_TASK REQUIREMENTS:_ All entries below must be output word for word, and the pictures left behind.

_INPUT DATA:_
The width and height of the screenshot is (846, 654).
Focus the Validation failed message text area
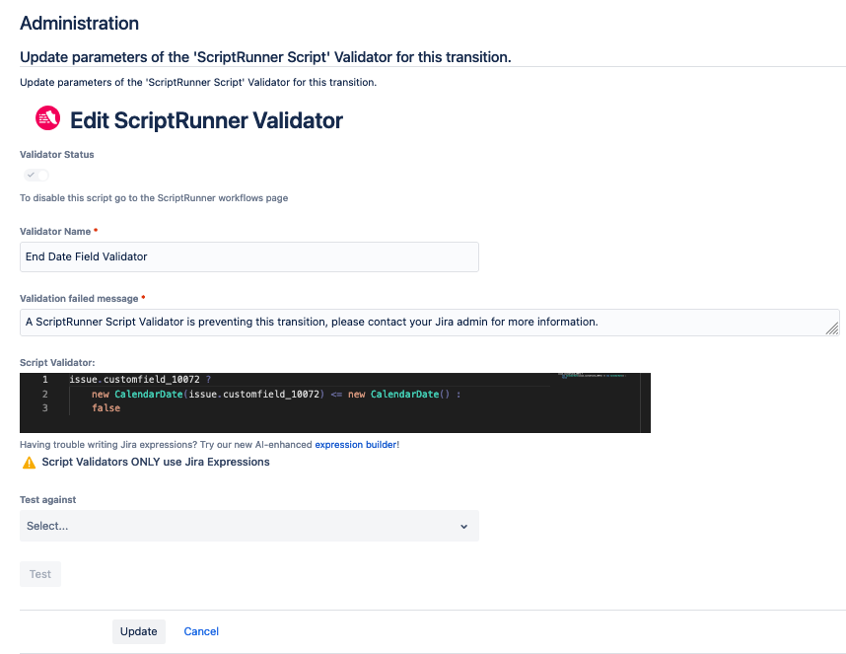424,323
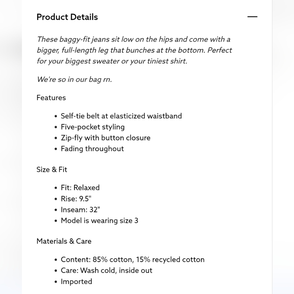Click Care: Wash cold, inside out
The height and width of the screenshot is (294, 294).
coord(106,270)
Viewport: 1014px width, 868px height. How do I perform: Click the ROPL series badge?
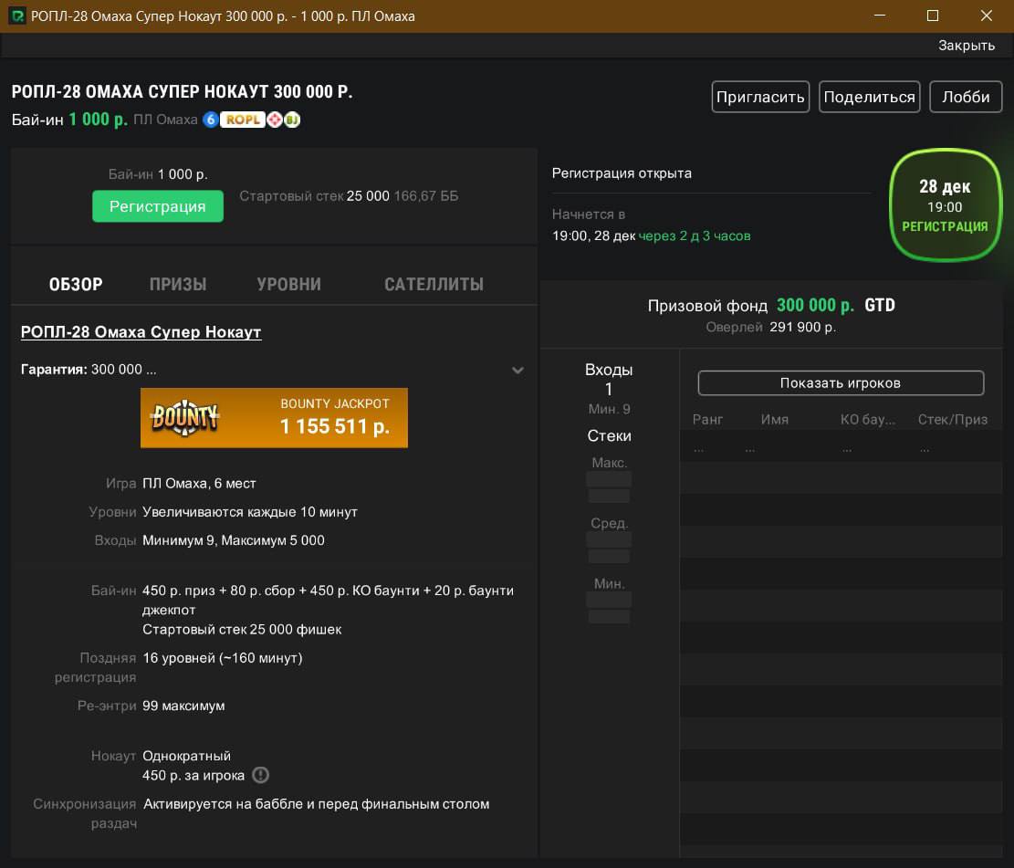[x=242, y=120]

_OUTPUT BELOW:_
The width and height of the screenshot is (846, 654).
Focus the Validation failed message text area
424,323
Click Care: Wash cold, inside out
The height and width of the screenshot is (294, 294).
coord(106,270)
Viewport: 1014px width, 868px height. How do I perform: Click the ROPL series badge?
[x=242, y=120]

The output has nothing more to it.